De Blasio Tells Rolling Stone New Yorkers Don't Appreciate Him

De Blasio
New York City Mayor Bill de Blasio speaks to guests during the Whitney Museum of American Art Dedication Ceremony in New York April 30, 2015. REUTERS/Eduardo Munoz

NEW YORK (Reuters) - Mayor Bill de Blasio said New Yorkers don't appreciate his "very special" accomplishments since he took office in January 2014, and criticized the actions of his predecessors and even President Barack Obama, according to a Rolling Stone interview.

De Blasio, who has fulfilled a campaign promise to establish universal pre-Kindergarten education and is pressing forward with other reform programs, was quoted as saying out-of-towners see his administration' more clearly than his own constituents.

"A lot of people outside New York City understand what happened in the first year of New York City better than people in New York City," de Blasio said in the interview, published online on Wednesday. "But I'm convinced something very special happened here."

When asked to comment on the interview, de Blasio's spokesperson Peter Kadushin said on Thursday that New Yorkers care about issues such as universal pre-K, declining crime, bringing the police and community closer together and combating income inequality.

"While big-picture successes can sometimes be overshadowed by short-term headlines, it is these important priorities for New Yorkers that should be the focus," Kadushin said.

In the interview, the liberal Democrat leveled plenty of criticism at other political leaders, including former Mayor Michael Bloomberg, who he said maintained Wall Street friendships at the expense of poorer New Yorkers."I mean, for God's sake, when there was a critical op-ed in The New York Times about Goldman Sachs, he went to Goldman and gave a pep talk to the employees," de Blasio said. "When a struggling school was having troubles in East New York, he didn't go there and give a pep talk."

When it comes to New York City mayors patting themselves on the back, de Blasio said, Rudy Giuliani is legendary.

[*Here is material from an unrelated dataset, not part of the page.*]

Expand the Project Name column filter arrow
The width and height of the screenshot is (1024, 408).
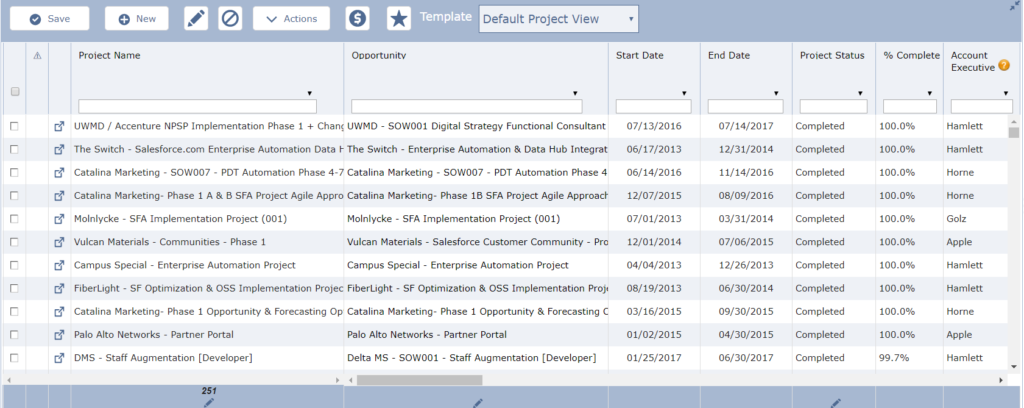[x=309, y=93]
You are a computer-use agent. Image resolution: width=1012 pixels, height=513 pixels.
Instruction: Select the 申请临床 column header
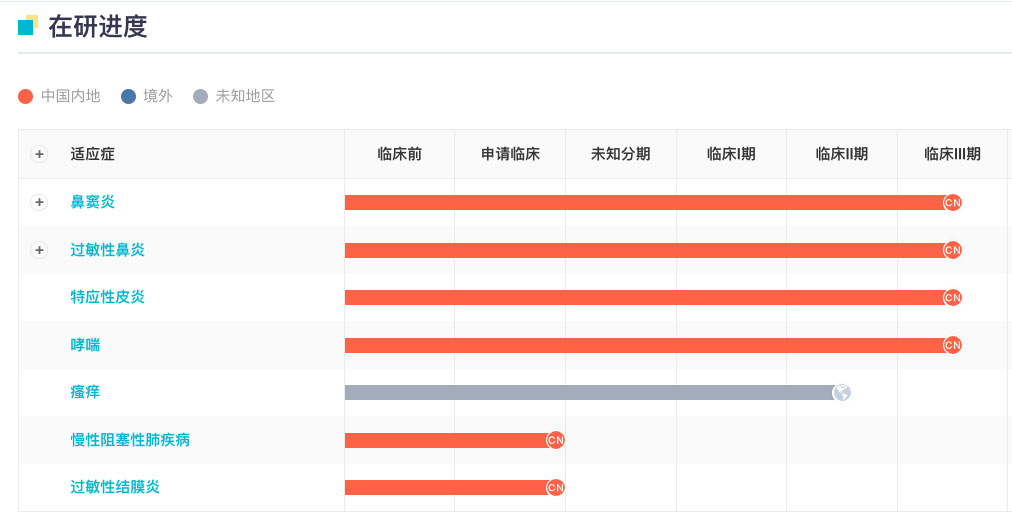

The mayor said Giuliani unfairly soaked up credit for making the city more livable, even though the crime rate dropped sharply during the former prosecutor's tenure.

"I agree that he was good at selling himself, and a lot of media over-accepted his version of the story," de Blasio told Rolling Stone.

As far as Obama, the mayor gave him qualified credit for the Affordable Care Act. Obamacare, de Blasio said, is "one of the few things in the last decade that has tangibly addressed the income inequality crisis."

Still, the mayor told the magazine, "the progressive economic vision that I adhere to was not front and center in President Obama's vision."